> [What needs to be done]
Output the opening lines of the records exactly. End with the line that contains "Privacy Policy (138, 1805)".

Records excerpted from a collection:
◆ ◆ ◆ ◆

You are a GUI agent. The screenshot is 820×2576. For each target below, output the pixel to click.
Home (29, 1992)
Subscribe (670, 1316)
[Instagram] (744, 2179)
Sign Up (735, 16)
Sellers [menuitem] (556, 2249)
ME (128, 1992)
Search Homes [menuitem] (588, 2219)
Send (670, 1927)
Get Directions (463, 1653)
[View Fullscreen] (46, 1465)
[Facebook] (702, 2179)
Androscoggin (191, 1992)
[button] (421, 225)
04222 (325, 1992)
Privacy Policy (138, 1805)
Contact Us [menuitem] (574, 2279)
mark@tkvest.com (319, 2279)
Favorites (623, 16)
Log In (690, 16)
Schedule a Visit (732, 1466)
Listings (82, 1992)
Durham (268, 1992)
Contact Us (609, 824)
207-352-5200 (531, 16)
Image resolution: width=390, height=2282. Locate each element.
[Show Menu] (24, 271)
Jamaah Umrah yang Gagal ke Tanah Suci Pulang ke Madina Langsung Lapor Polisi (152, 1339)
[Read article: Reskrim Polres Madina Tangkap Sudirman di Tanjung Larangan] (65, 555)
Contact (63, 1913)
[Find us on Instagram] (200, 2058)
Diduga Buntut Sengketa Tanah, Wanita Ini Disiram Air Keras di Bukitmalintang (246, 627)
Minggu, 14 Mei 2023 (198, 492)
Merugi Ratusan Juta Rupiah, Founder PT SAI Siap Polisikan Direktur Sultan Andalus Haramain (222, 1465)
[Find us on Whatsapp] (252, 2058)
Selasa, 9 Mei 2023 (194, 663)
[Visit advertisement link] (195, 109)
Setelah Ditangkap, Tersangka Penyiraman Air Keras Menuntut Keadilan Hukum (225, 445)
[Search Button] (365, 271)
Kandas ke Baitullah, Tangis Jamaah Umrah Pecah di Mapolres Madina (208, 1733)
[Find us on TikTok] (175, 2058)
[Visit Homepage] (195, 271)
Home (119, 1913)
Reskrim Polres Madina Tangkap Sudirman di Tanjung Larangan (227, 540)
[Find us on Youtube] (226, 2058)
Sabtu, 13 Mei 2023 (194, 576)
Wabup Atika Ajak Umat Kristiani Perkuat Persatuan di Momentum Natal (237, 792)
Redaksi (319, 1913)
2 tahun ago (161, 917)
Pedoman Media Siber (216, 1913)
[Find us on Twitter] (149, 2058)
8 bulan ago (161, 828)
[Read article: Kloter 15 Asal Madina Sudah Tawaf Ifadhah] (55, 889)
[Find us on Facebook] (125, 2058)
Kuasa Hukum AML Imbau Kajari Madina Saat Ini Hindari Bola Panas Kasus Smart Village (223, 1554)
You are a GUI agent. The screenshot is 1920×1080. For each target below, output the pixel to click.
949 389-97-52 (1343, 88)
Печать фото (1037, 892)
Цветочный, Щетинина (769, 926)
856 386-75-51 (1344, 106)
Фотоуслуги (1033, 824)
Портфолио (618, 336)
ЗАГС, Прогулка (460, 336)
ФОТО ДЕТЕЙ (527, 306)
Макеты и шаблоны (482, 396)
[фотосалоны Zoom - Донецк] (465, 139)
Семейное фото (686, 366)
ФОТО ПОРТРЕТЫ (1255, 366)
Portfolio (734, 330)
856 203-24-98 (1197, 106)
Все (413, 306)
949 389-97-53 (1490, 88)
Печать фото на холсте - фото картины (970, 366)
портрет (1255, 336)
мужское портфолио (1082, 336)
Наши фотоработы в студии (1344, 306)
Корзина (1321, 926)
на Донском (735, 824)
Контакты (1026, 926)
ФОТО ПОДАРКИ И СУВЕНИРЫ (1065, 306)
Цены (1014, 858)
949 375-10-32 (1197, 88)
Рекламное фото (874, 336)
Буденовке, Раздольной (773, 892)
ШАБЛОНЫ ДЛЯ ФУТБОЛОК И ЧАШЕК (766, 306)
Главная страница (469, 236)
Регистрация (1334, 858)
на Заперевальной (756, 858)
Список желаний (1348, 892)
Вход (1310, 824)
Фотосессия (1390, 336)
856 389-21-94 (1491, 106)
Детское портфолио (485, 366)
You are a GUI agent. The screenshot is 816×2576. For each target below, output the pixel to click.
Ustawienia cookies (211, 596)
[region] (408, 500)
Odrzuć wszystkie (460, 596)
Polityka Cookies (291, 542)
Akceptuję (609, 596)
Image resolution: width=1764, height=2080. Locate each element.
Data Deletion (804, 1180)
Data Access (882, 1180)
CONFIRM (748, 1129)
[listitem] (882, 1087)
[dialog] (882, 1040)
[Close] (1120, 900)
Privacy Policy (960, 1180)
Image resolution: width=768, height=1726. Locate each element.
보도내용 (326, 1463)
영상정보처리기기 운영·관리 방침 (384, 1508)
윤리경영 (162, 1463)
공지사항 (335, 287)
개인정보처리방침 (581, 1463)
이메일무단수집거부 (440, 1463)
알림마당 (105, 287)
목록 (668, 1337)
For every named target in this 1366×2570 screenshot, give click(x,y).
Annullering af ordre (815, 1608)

◆ ◆ ◆ ◆

> [Response to the exercise]
You are a GUI agent. The screenshot is 820×2576. For each target below, output the pixel to click.
Home (29, 1992)
Subscribe (670, 1316)
[Instagram] (744, 2179)
Sign Up (735, 16)
Sellers [menuitem] (556, 2249)
ME (128, 1992)
Search Homes [menuitem] (588, 2219)
Send (670, 1927)
Get Directions (463, 1653)
[View Fullscreen] (46, 1465)
[Facebook] (702, 2179)
Androscoggin (191, 1992)
[button] (421, 225)
04222 (325, 1992)
Privacy Policy (138, 1805)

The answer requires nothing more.